Unbound Slow to Prime

It used to be the case that I could flush the unbound cache and then resolve a name immediately. Now there is a long delay before I start to get results. It is especially bad on Fedora 15 running in VirtualBox on OS X Lion, but I'm also seeing it slow down on Fedora 15 at EC2. I updated root.hints, but that didn't seem to help. I can't make much sense of the debugging logging output. A couple weeks ago, flushing cache or restarting, you might notice a light delay on the first lookup, but now it takes a few minutes to get results other than timeouts.

server:
  verbosity: 2
  num-threads: 1
  interface: 127.0.0.1
  do-ip4: yes
  do-ip6: no
  do-udp: yes
  do-tcp: no
  username: "unbound"
  directory: "/etc/unbound"
  log-time-ascii: yes
  pidfile: "/var/run/unbound/unbound.pid"
  root-hints: "/etc/unbound/root.hints"
  harden-glue: yes
  harden-dnssec-stripped: yes
  harden-referral-path: yes
  use-caps-for-id: yes
  unwanted-reply-threshold: 10000000
  prefetch: yes
  prefetch-key: yes
  dlv-anchor-file: "/etc/unbound/dlv.isc.org.key"
  trusted-keys-file: /etc/unbound/root.key
  val-clean-additional: yes
  val-permissive-mode: no
  val-log-level: 1
remote-control:
  control-enable: yes
  server-key-file: "/etc/unbound/unbound_server.key"
  server-cert-file: "/etc/unbound/unbound_server.pem"
  control-key-file: "/etc/unbound/unbound_control.key"
  control-cert-file: "/etc/unbound/unbound_control.pem"

It used to be the case that I could flush the unbound cache and then resolve a name immediately. Now there is a long delay before I start to get results. It is especially bad on Fedora 15 running in VirtualBox on OS X Lion, but I'm also seeing it slow down on Fedora 15 at EC2. I updated root.hints, but that didn't seem to help. I can't make much sense of the debugging logging output. A couple weeks ago, flushing cache or restarting, you might notice a light delay on the first lookup, but now it takes a few minutes to get results other than timeouts.

server:
  verbosity: 2
  num-threads: 1
  interface: 127.0.0.1
  do-ip4: yes
  do-ip6: no
  do-udp: yes
  do-tcp: no

Why do you have do-tcp set to no? That will cause problems on large dnssec replies that get
truncated.

  use-caps-for-id: yes

You can try disabling this, some servers don't do 0x20 properly and it might be causing delays.

Paul

It doesn’t look like you would experience this within VirtualBox or EC2, but I had a very similar issue with Unbound behind a Cisco ASA. The ASA would reject responses > 512 bytes. You may find a wireshark trace worth your time.

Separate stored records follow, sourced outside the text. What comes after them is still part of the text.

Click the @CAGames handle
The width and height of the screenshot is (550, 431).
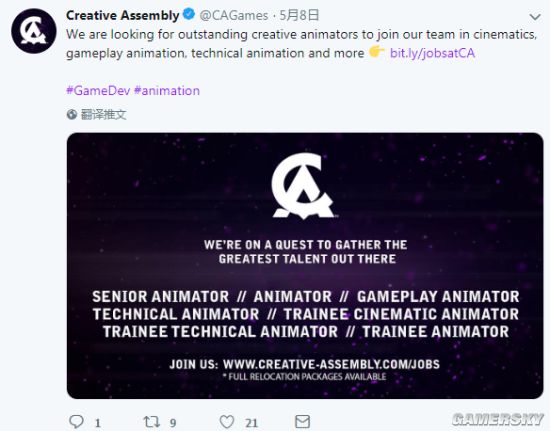pos(234,15)
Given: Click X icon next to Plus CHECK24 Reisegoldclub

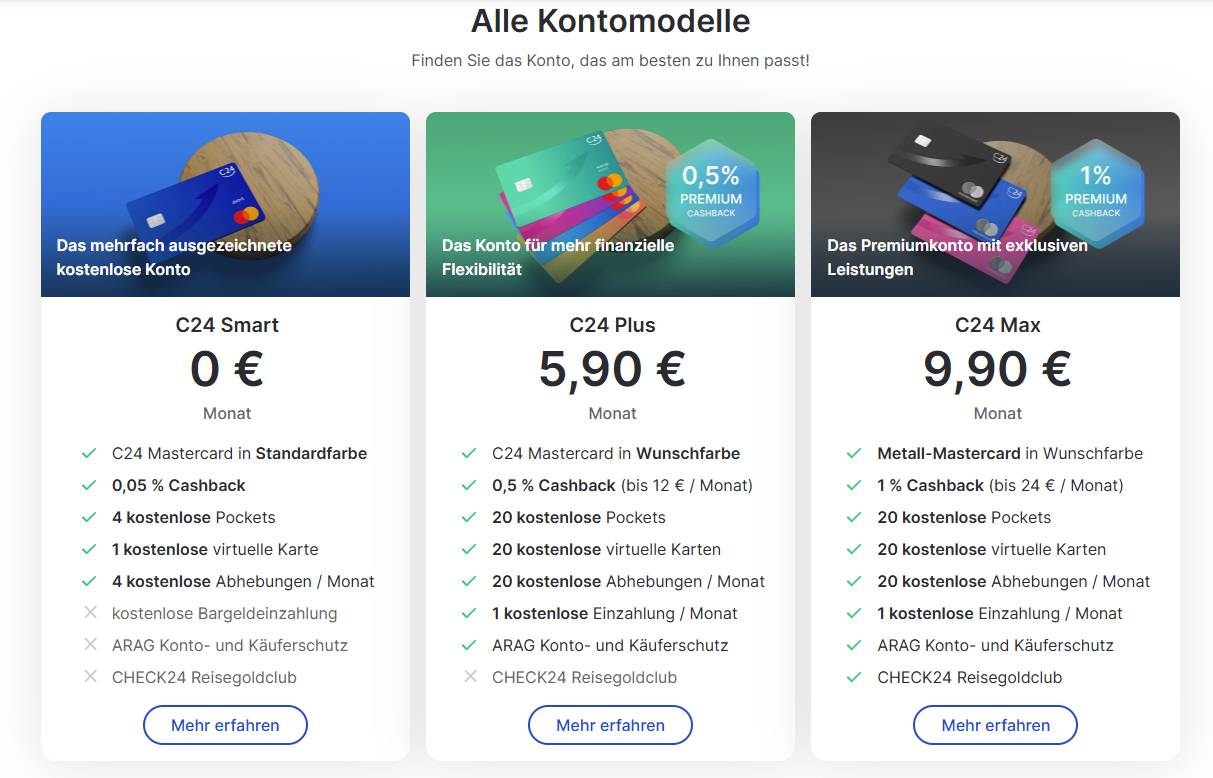Looking at the screenshot, I should (470, 676).
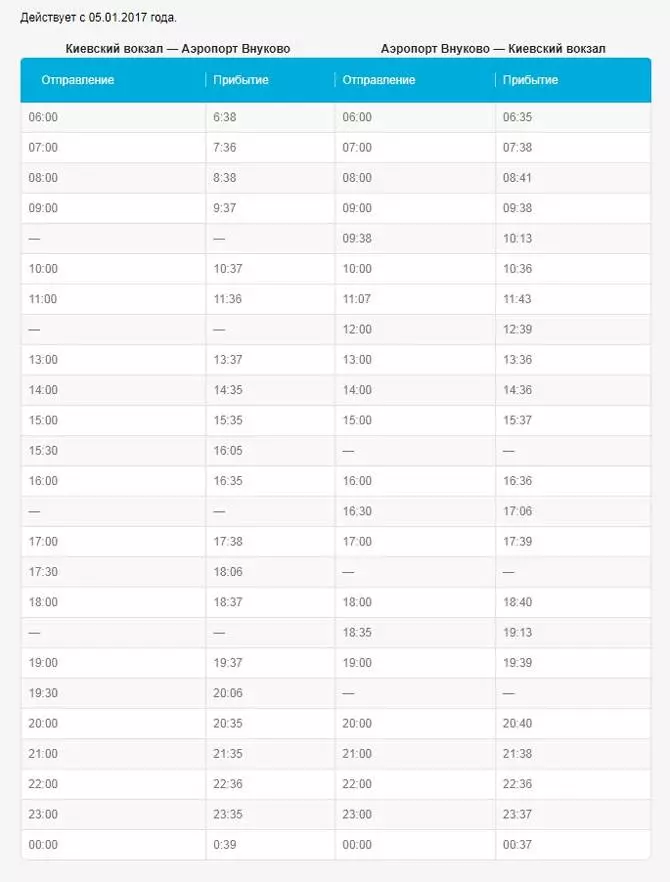Select the 11:07 departure from airport
The width and height of the screenshot is (670, 882).
(357, 299)
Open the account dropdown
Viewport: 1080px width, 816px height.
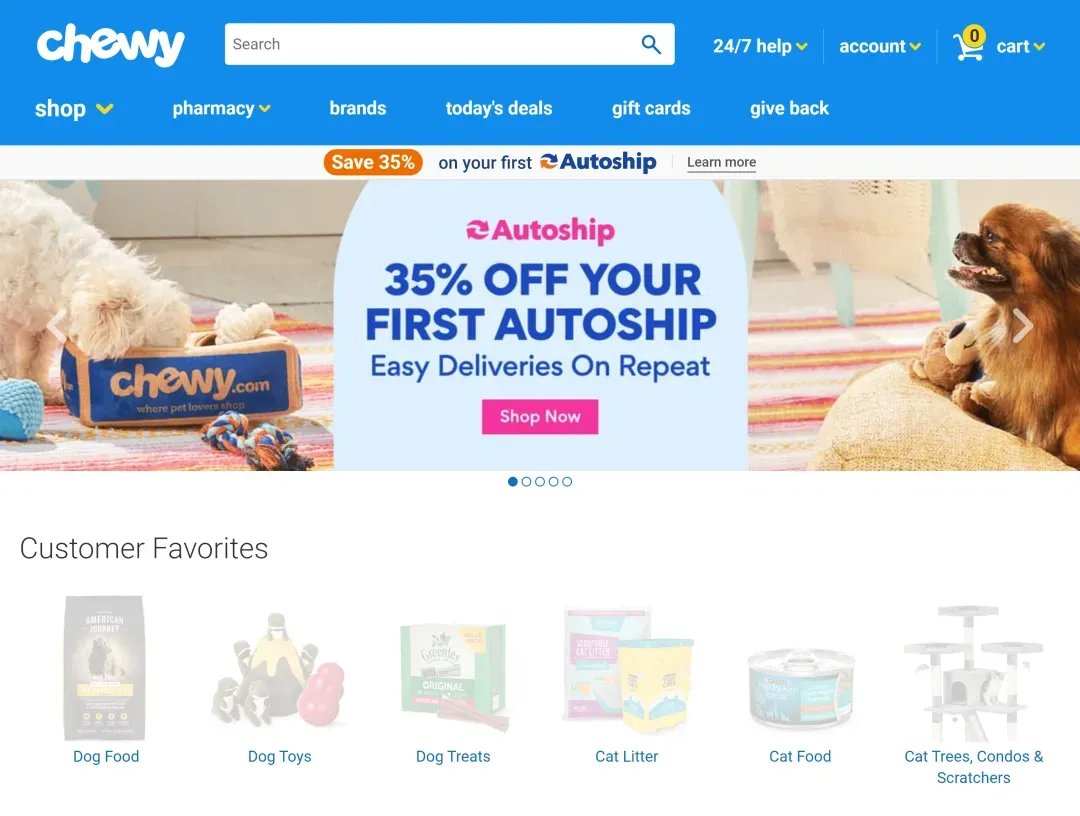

https://supportforums.cisco.com/message/3064602

-M

I tried disabling this, but it was working fine before about two weeks ago. Now I'm finding a slow start everywhere. I've created a gist, with the output of the unbound logs, with verbose at 9. It goes from startup to the successful resolution of "dig NS .". The first time I invoke dig, it times out. Then I wait a while and invoke dig again, for a successful resolution.

https://gist.github.com/1131622

There is a lot there. I'm not sure what to look for. If there is anything I can do to make it easier to get feedback from the group, let me know.

Hi Alan,

It used to be the case that I could flush the unbound cache and then resolve a name immediately. Now there is a long delay before I start to get results. It is especially bad on Fedora 15 running in VirtualBox on OS X Lion, but I'm also seeing it slow down on Fedora 15 at EC2. I updated root.hints, but that didn't seem to help. I can't make much sense of the debugging logging output. A couple weeks ago, flushing cache or restarting, you might notice a light delay on the first lookup, but now it takes a few minutes to get results other than timeouts.

server:
  verbosity: 2
  num-threads: 1
  interface: 127.0.0.1
  do-ip4: yes
  do-ip6: no
  do-udp: yes
  do-tcp: no

Why do you have do-tcp set to no? That will cause problems on large dnssec replies that get
truncated.

Yes that would be good to enable.

  use-caps-for-id: yes

You can try disabling this, some servers don't do 0x20 properly and it might be causing delays.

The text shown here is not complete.